This week the Health Ministry announced a new partnership with supermarkets that aims to prevent the sale of tobacco products to users under the age of 18.
And last month the UN’s Global Compact (UNGC) delisted tobacco companies from participating in its initiative to involve corporate leadership in achieving the UN development goals. However, a number of big pension firms in Denmark continue to invest in tobacco shares. Business is simply too good, it seems.
PensionDanmark, ATP and PFA are among the heavy pension hitters to invest in tobacco shares, and while PFA is considering moving away from the controversial investment, others are less inclined.
ATP and PensionDanmark, both part of Global Compact, argue that they would continue to invest as long as the tobacco firms operate within the law.

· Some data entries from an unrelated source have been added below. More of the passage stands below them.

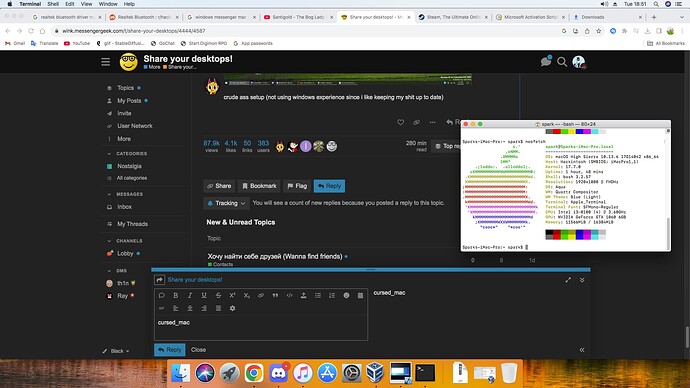Open the forum search magnifier icon
This screenshot has width=690, height=388.
pos(562,62)
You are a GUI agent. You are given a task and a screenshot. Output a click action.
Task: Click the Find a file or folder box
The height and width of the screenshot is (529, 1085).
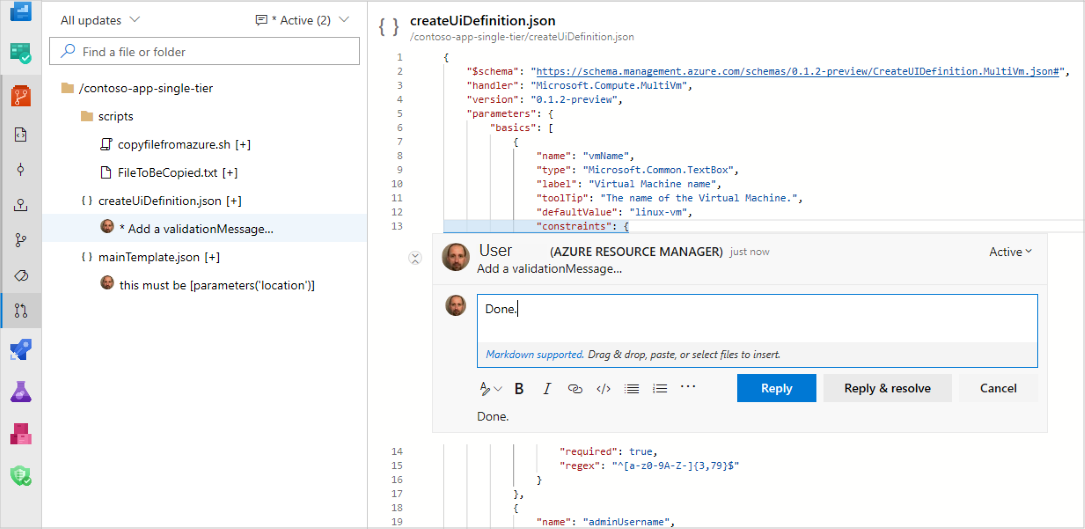point(205,51)
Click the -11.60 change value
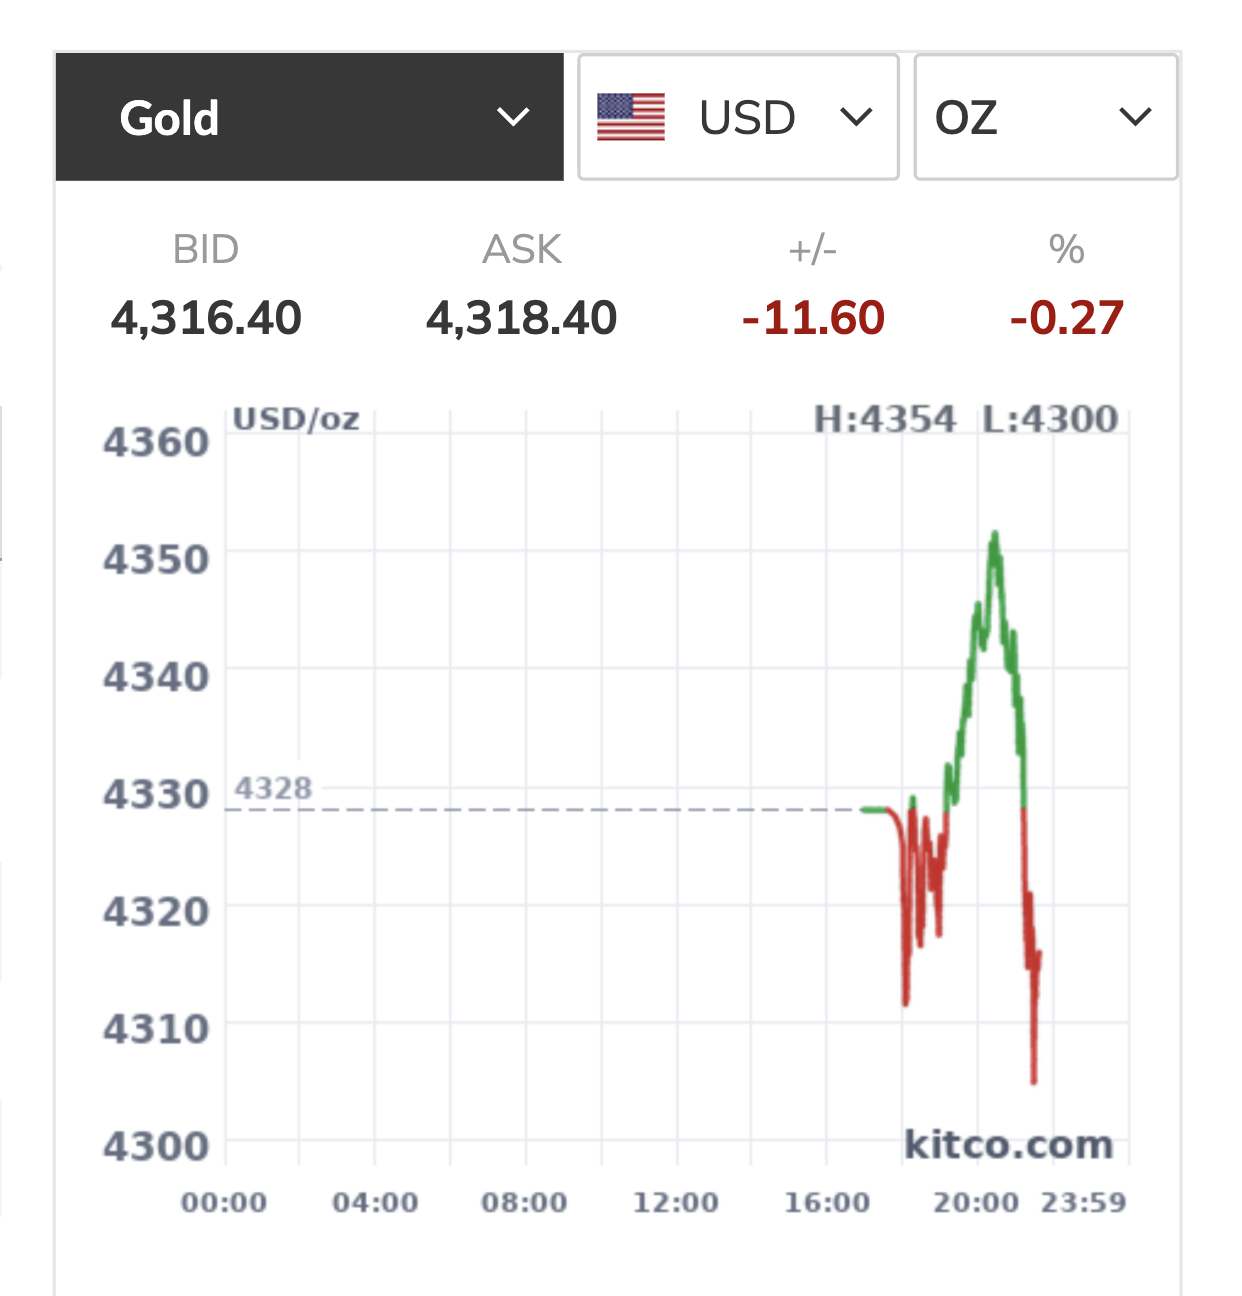This screenshot has width=1242, height=1296. click(813, 319)
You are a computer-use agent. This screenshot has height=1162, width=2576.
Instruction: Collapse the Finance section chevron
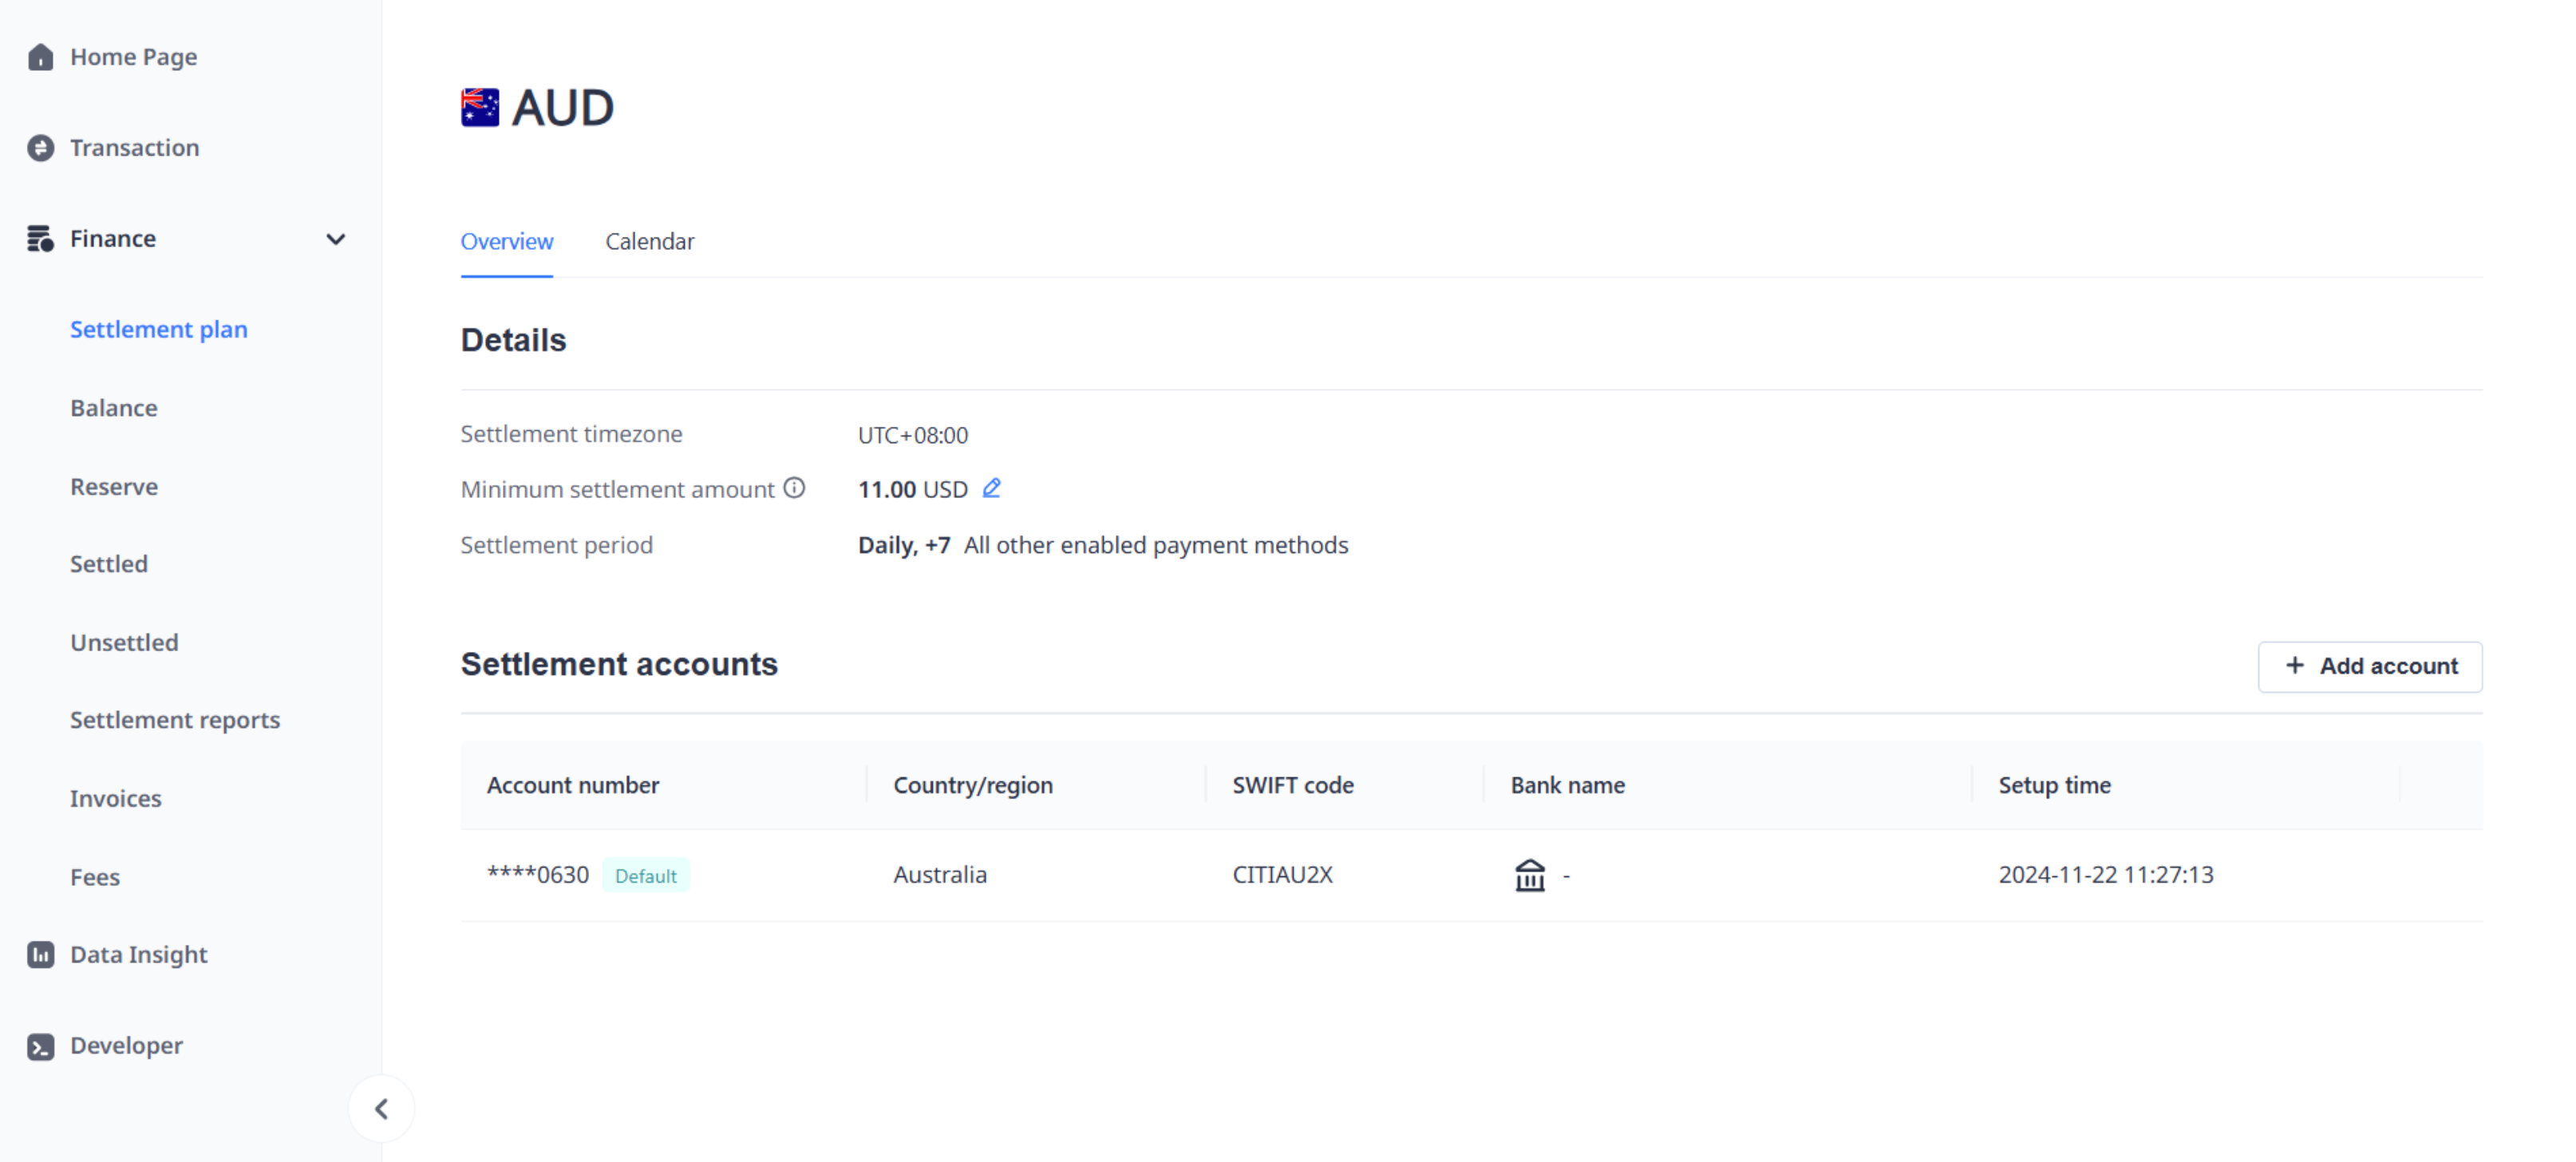coord(336,239)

“With almost 5 million members, ATP can’t avoid making investment decisions that some members with be against or disagree with,” Ole Buhl, the deputy head of ATP, told Politiken newspaper.
Billions at stake
Global Compact axed the tobacco companies pointing out that an industry that kills 7 million people a year is not something that is compatible with UN global health goals. PFA, also part of Global Compact, seemed a little more rattled by the expulsion of the tobacco companies.
“Initially, we have decided to offer an equity fund that doesn’t include tobacco. That’s an offer for those customers who decide for themselves how their savings should be invested,” Mikkel Friis-Thomsen, the head of communications with PFA, told Politiken newspaper.
According to the Politiken survey, the Danish pension firms hold tobacco shares worth a “larger billion-kroner amount” and investment seems to have increased in recent years.